Dentre êles, 833 moças portadoras de nomes alemães e 775 de origem italiana, afirmam
aos descrentes do nosso ativlssimo melting-pot a sua completa assimilação e a sua
decisão de bem servir a pátria e a humanidade.
X. PER FINIRE
"Todos êsses caracteres que nos atiravam ao rosto como desonrosos foram os
coeficientes mais úteis da nacionalidade italiana; sem êles o nosso gênio não teria
podido ascender à dominação universal com o comércio, com a filosofia, com a ciência,
com as letras e com as artes".
"A característica psicológica dos italianos, acrescenta, aquela que os seus caluniadores
transformaram em servilismo, é a grande modéstia, a fôrça de iniciativa e de resistência
de que deram prova os colonos abandonados às solidões confinadas e pavorosas da
Serra Geral.
"Se não fôsse individualista o nosso colono, diz mais adiante, não teria resistido à
colonização desmetódica, irracional, desapiedada, dos primeiros tempos.
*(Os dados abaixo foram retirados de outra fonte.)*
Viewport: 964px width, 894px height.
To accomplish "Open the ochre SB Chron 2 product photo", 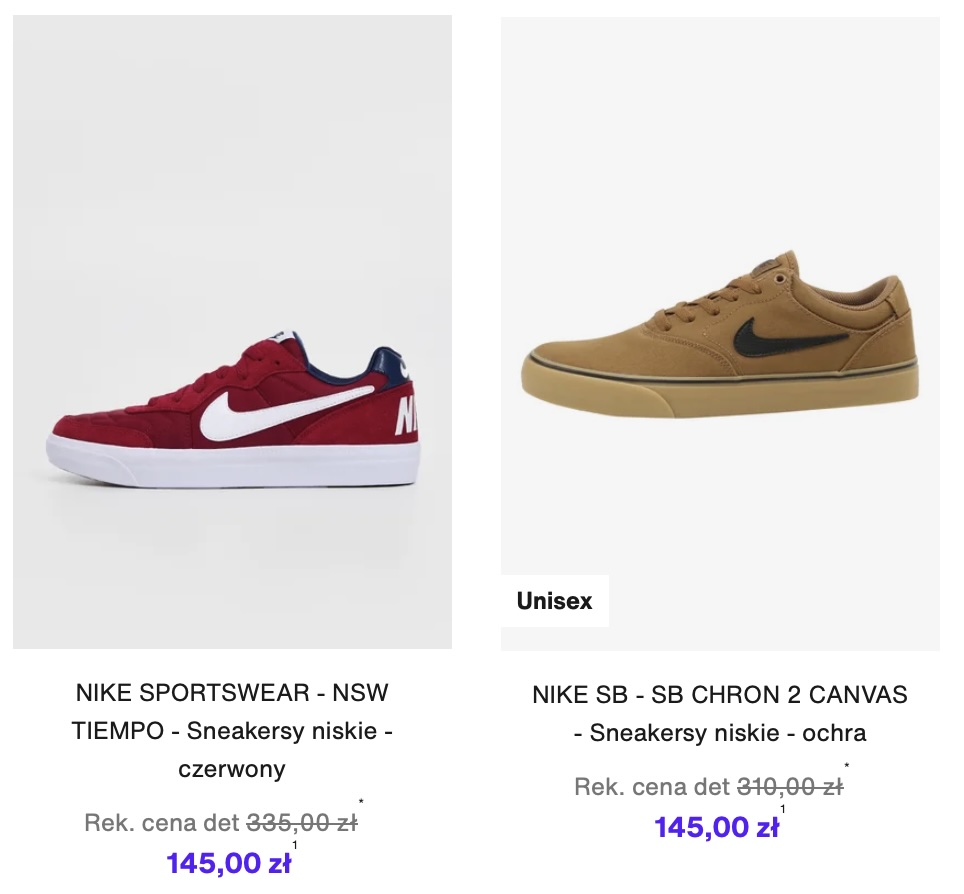I will tap(720, 200).
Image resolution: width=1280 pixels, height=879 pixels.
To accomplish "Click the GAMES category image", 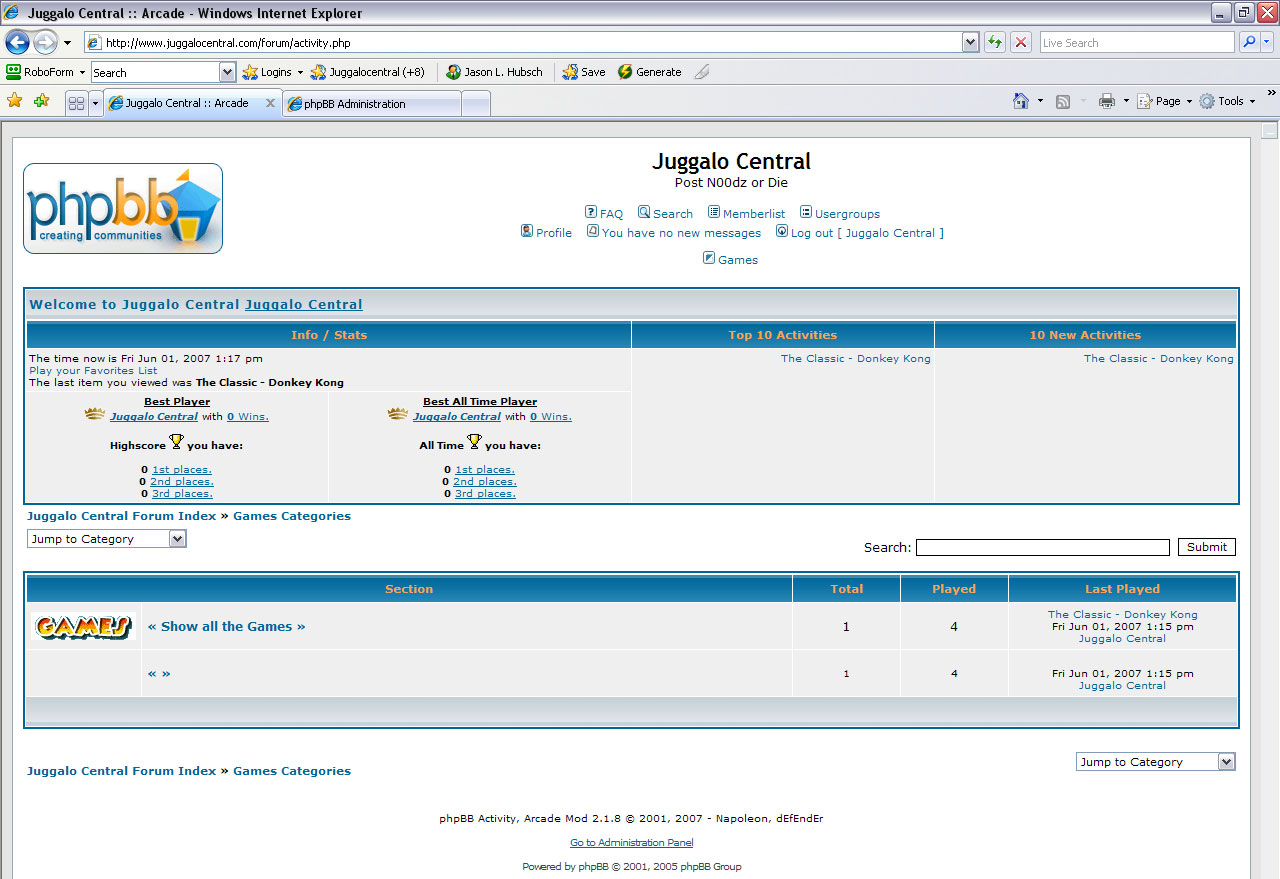I will tap(83, 627).
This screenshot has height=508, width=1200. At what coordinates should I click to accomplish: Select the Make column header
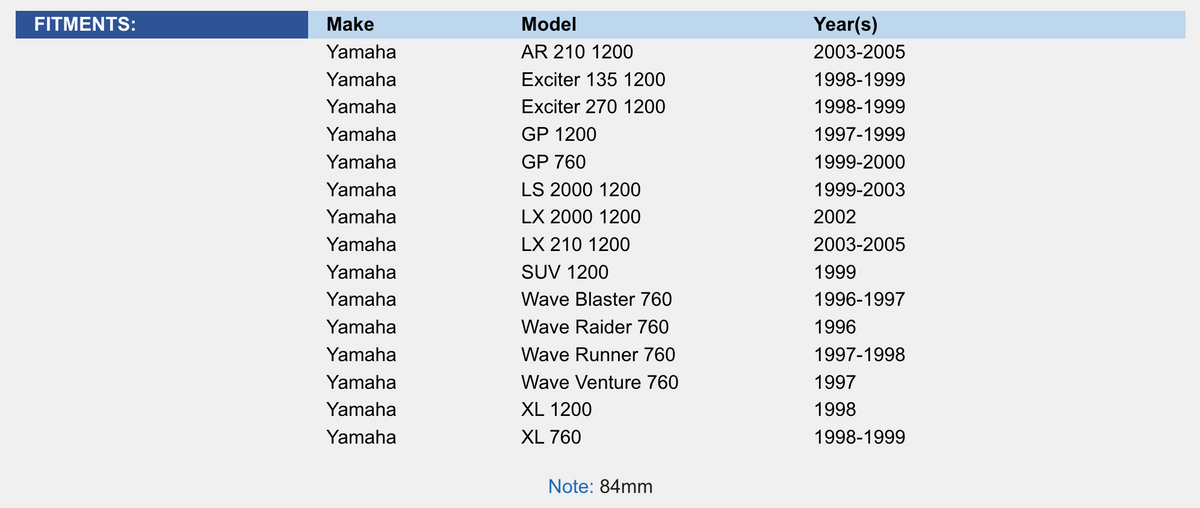tap(350, 25)
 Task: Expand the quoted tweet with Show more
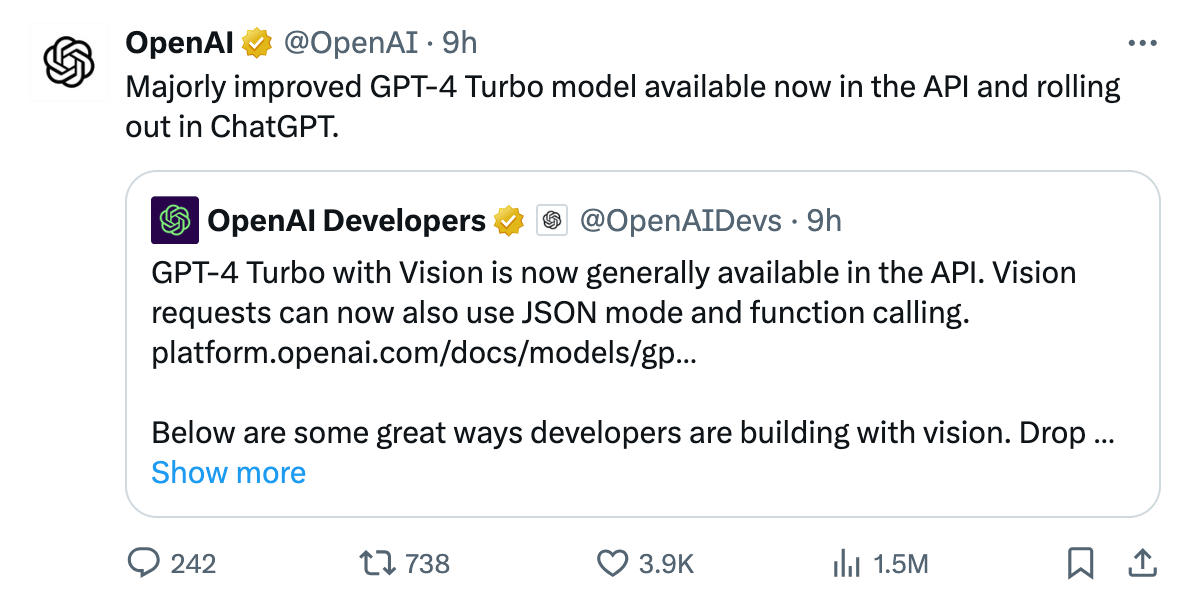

A fôrça de
resistência do colono italiano e da mulher que o acompanhava era assim um capital
precioso, sem o qual a terra teria constituído para sempre uma riqueza passiva e não lhe
teria pertencido.
"Quem pode negar, então, conclui, que não tenha sido obra de civilização a levada à
cabo pelo colono italiano, idêntico sob todos os céus de alheias pátrias?" "Assim se
explica o triunfo das "multidões constantes e tolerantes", como define Lória a nossa
imigração, melhor e superior a qualquer outra no mundo".
Também o Dr. Lorenzo Cichero condena a forma de colonização sem nenhum plano de
que foram vítimas os italianos. Preferiria que o imigrante tivesse aqui aportado em
grupos organizados e encontrassem as colônias estabelecidas em lugares acessíveis,
dotadas de boas estradas de rodagem,e facilidades de comunicações. Assim, concluía,
"nenhum artifício poderia falsear ou de qualquer forma diminuir a grande contribuição
que tais grupos de imigrantes teriam trazido ao progresso econômico e social desta sua
Pátria de adoção. Os seus filhos, se levados pela inclinação, inteligência, atividade e
fortuna, a se afastarem dos povoados nativos, chegassem ao ápice da riqueza e das
honras, pensariam então sempre com admiração nos companheiros de seus genitores,
pois veriam neles não "pobres imigrantes", mas pioneiros, fatôres de riqueza, de
progresso e de civilização, e se gloriariam de haver nascido na vilazinha por êles
fundada, como de um título de nobreza".
Era êsse marginalismo de imigrante que aí transparece, essa desconfiança de serem mal
vistos pelos próprios filhos que, evidentemente, influía no jornal, nas sociedades e nas
escolas italianas.
Os filhos de italianos assim porém não não pensavam e não sentiam, como se verifica
do próprio volume em que D. José Barea, Francisco de Leonardo Truda, Mansueto
Bernardi e Ernani Fornari, decantam em prosa e verso, a latinidade, a glória da Itália e a
obra dos italianos em nossa. terra. Nem será preciso dizer que não era por desaprêço aos
"companheiros de seus genitores" que os rapazes do Instituto Menegatti, por exemplo,
não quiseram reconhecer como necessário "para continuar estudos superiores",
"conservarne lingua e cognizioni d' Itália"; e disseminar "i frutti di una completa coltura
e di un'educazione italianissima".
Nota do Editor: o cartografista, Sr. H. Thofehrn, como que numa ironia do destino,
comete exatamente o erro de chamar "Serra do Mar" aos Aparados da Serra,
confirmando assim o dito no primeiro paragrafo deste texto...
Queriam apenas ser brasileiros, porque o eram de fato e de direito e desejavam educar-
se para servir o Brasil e não a Itália.
Hoje que tal conflito de mentalidades desapareceu, ao menos nos centros urbanos,
verifica-se não só o reconhecimento geral do muito que devemos à colonização italiana
do sul do país, mas uma inteligente mudança de atitude da própria autoridade consular
que, em lugar de estimular a manutenção de círculos sociais fechados e ao esfôrço
perdido de ensinar italiano às crianças nacionais, prestigia o Instituto Cultural Italo-
Brasileiro, entidade capaz, sem dúvida, de aproximar brasileiros e italianos e de nos
fazer amar a ciência, a história e a arte do grande povo mediterrâneo.